Assignment Builder
As part of the product team at Newsela, a content and assessment platform for K-12, I helped redesign an important part of the teacher workflow: creating an assignment.
The team rolled out new features in a split A/B test to learn from usage data. As UX research lead, I led interviews to compliment the quantitative data with qualitative insights. Collaborators included product managers and data analysts.
Project Type: UX Research
Role: Sr. UX Researcher
Organization: Newsela
Timeline: 2 months (2023)
Team Size: 4 members
The control group (80% of users) saw the current assignment builder
The experiment group (20% of users) saw the new assignment builder
Background
From past research and data, we knew that teachers were missing key assignment features and were using off-platform workarounds to meet their needs.
So the product team prototyped a set of new features (e.g. ability to lock reading levels, set start/due dates, assign specific activities).
We wanted to see which features brought the most value to teacher users, and consequently, the most value to the company.
Deliverables & Impact
Bi-weekly interview summaries
I led interviews with 20 teacher users to shed light onto what (and why) certain features were performing well, helping our team prioritize what to refine and deploy in a full-scale release.
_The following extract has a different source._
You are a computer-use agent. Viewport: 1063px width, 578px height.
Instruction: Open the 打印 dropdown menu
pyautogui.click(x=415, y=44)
After each set of interviews, I produced summaries to maintain stakeholder engagement. It included an average rating usability and usefulness for each feature, what was/wasn’t working well, and actionable recommendations.
Final summary for MVP and beyond
After all features had been tested over the course of 2 months, I produced a final summary outlining the takeaways from each feature, as well as short- and long-term recommendations.
The learnings from this study provided the validation needed to roll out critical features for Back-to-School. As hypothesized, teachers were making assignments on the platform more than before given their new set of features.
Challenge
Leading research in a time crunch
With mounting pressure from executive leadership to launch in time for Back-to-School, the product team was moving fast to launch an MVP.
To get ahead of this challenge, I created a testing schedule to work in lock-step with my product counterparts that were releasing features to the experiment group on a biweekly basis. This involved:
Product Managers and Data Analyst reviewed Heap data to identify areas for inquiry in the interviews.
I conducted interviews based on the feature release schedule, with team members observing.
I led weekly meetings to review quant and qual findings, address any critical action items, and prioritize what features to refine.
The UXR timeline weaves in user testing and check-ins over the course of two months.